- Texto proporcionado
____

Para los más incrédulos solo hace falta recordar que no es la primera vez que se produce una devastadora riada en Valencia. El 13 y 14 de octubre de 1957, un episodio de intensas lluvias provocó el desbordamiento del río Turia, que atravesaba la capital de la comunidad. Sus consecuencias dejaron 81 fallecidos y una ciudad semidestruida. Como respuesta a este fenómeno, el gobierno de la época, elaboró un plan de defensa de cara a futuras inundaciones basado en la desviación del río en las zonas de mayor peligro, la mejora del cauce urbano y la construcción del embalse de Villamarchante. Una serie de medidas que protegieron a la ciudad, pero abandonaron a sus poblaciones vecinas. Las zonas rurales una vez más siendo olvidadas. Tan solo cinco años más tarde, el 25 de septiembre de 1962, una nueva riada vuelve a protagonizar las pesadillas de miles de personas, esta vez en Cataluña, catalogada como la mayor catástrofe hidrológica de la historia de España. Las condiciones meteorológicas aumentaron el caudal del tramo final de Llobregat, del Besós y de sus afluentes, arrasando todo a su paso en la comarca del Vallés occidental y, en menor medida, en el Vallés Oriental y Barcelonés. Se calcula que alrededor de mil personas perdieron la vida a causa de la riada e innumerables familias se vieron damnificadas.
Con estos antecedentes cuesta encontrar una justificación que explique la ausencia de protocolos por parte de las comunidades, especialmente en el este de la península ibérica. La carencia de planes de acción son la muerte anunciada de unos ciudadanos cuyos gritos de socorro se pierden con el paso de los años.
Populismo, confrontación y decepción ciudadana
Nos encontramos en un momento de profunda crisis en la confianza hacia la clase política. Una generación de líderes está siendo despojada de cualquier máscara, dejando expuesta su falta de eficacia ante un pueblo que ya no está dispuesto a tolerar excusas ni enfrentamientos vacíos. En momentos tan graves, el populismo barato y los ataques entre partidos no sirven más que para aumentar la frustración, desviando la atención de lo que verdaderamente importa: la responsabilidad compartida de todos aquellos que ostentan un cargo público. Si bien es más fácil culpar al "otro" o hacer comentarios simplistas como “todos son iguales”, la realidad es mucho más compleja y exige una evaluación profunda, a la altura de los hechos.
Este es un momento que nos exige reconstruir el concepto mismo de la figura del político. Los ciudadanos necesitan representantes que, más allá de las diferencias ideológicas, sean capaces de trabajar conjuntamente para servir al interés común. La polarización extrema y la división partidista no pueden ni deben ser la prioridad en momentos de crisis. El pueblo necesita políticos que, en lugar de responder a intereses de partido, tomen decisiones en favor del bienestar común y demuestren que pueden estar a la altura de las necesidades sociales.

____

- Datos proporcionados
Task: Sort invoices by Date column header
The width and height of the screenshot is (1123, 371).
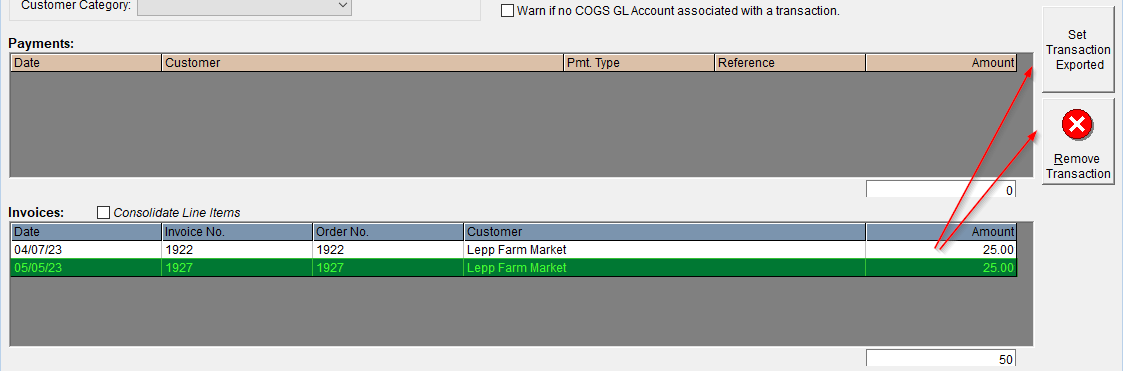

____

- Enunciado 1
Indica si cada afirmación concuerda con el texto sobre las riadas y responde sí o no, citando literalmente las palabras del texto que lo deciden: (a) La riada de Valencia de 1957 causó 81 fallecidos. (b) Las medidas del gobierno tras la riada de 1957 protegieron también a las poblaciones vecinas de la ciudad. (c) La riada de Cataluña tuvo lugar el 25 de septiembre de 1962.
- Enunciado 2
Prosigue el texto sobre las riadas desde su última oración.

- Respuesta correcta 1
(a) Sí: "Sus consecuencias dejaron 81 fallecidos y una ciudad semidestruida."
(b) No: "Una serie de medidas que protegieron a la ciudad, pero abandonaron a sus poblaciones vecinas."
(c) Sí: "Tan solo cinco años más tarde, el 25 de septiembre de 1962, una nueva riada vuelve a protagonizar las pesadillas de miles de personas, esta vez en Cataluña"

- Respuesta correcta 2
La responsabilidad y la autocrítica no son solo una cuestión de ética política, sino de supervivencia de la democracia y del contrato social. Hacer memoria y recordar los días negros que muchos afectados han vivido por fenómenos como la DANA es fundamental para no repetir los errores. La colaboración desinteresada de la sociedad española es ejemplo de cómo los ciudadanos pueden unirse en tiempos de necesidad. En casos como el desastre del Prestige o la crisis reciente con los pellets en nuestras costas, la ciudadanía ha demostrado ser el verdadero pilar de apoyo en medio del caos, mientras que la respuesta de las autoridades a menudo ha llegado tarde. Esto solo refuerza la necesidad de una clase política que aprenda a actuar de la misma forma, sin divisiones, dejando de lado sus diferencias para colaborar en favor del bien común.
Es evidente que el sistema necesita una limpieza profunda y una reorganización que priorice la responsabilidad y la cercanía con el pueblo. La política debe dejar de ser una lucha de poder y convertirse en un ejercicio de servicio público, donde la colaboración y el interés general prevalezcan sobre el oportunismo y la confrontación. La pregunta es: ¿Viviremos lo suficiente para verlo?
Autocrítica periodística
Como persona no puedo ignorar todos los sentimientos que me producen estos hechos, como periodista no puedo evitar hablar sobre ello. Estamos presenciando un atentado contra la calidad y la responsabilidad informativa. Uno de los mantras del periodismo es el contraste de las fuentes, un consejo que se suele transmitir a la ciudadanía para que promuevan su espíritu crítico y no se conforme con la primera noticia que ven. Una idea que se rompe en el escenario digital, donde incluso los medios buscan en las redes sociales fuentes para utilizar en sus publicaciones, algunas de ellas de dudosa procedencia. ¿Cómo estamos seguros de que lo que consumimos es veraz? ¿Acaso no es uno de los requisitos que deberían de prometernos los propios medios? ¿Cómo se puede escoger un buen medio donde informarse cuando la desconfianza se propaga como una epidemia?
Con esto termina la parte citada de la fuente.